• **Data for processing**:
—————

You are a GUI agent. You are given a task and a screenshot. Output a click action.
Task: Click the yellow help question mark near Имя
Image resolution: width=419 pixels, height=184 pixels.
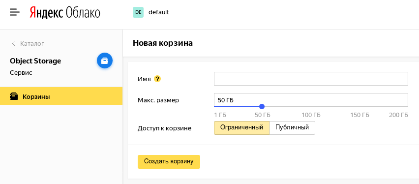pyautogui.click(x=157, y=79)
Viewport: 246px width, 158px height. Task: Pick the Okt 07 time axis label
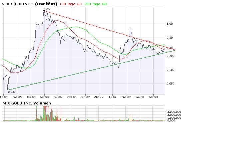tap(126, 97)
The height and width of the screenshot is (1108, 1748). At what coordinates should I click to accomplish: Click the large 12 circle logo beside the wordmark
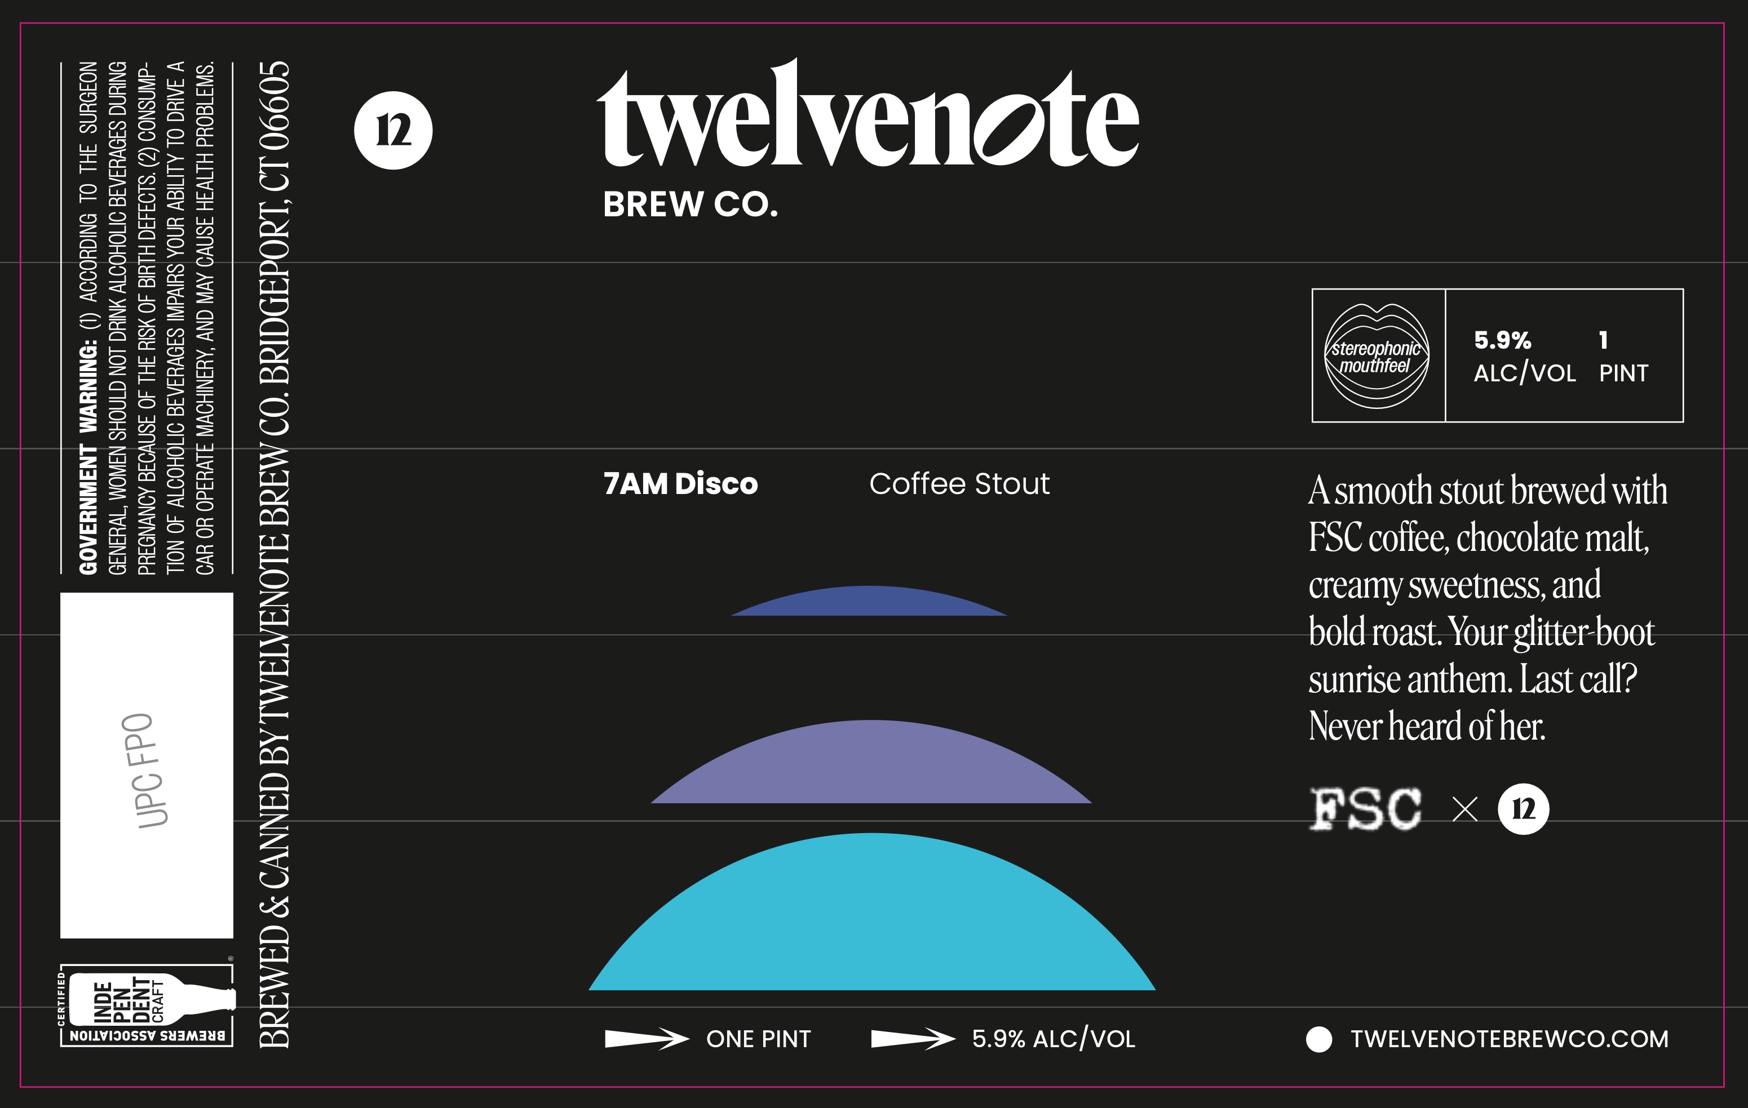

—————

• **Work instruction**:
Write the material above out again exactly. Omit every image.

• **Response area**:
You are a GUI agent. You are given a task and a screenshot. Output a click action.
Task: Click the yellow help question mark near Имя
Image resolution: width=419 pixels, height=184 pixels.
pyautogui.click(x=157, y=79)
Viewport: 246px width, 158px height. Task: Pick the Okt 07 time axis label
tap(126, 97)
The height and width of the screenshot is (1108, 1748). At what coordinates should I click to accomplish: Click the large 12 circle logo beside the wordmark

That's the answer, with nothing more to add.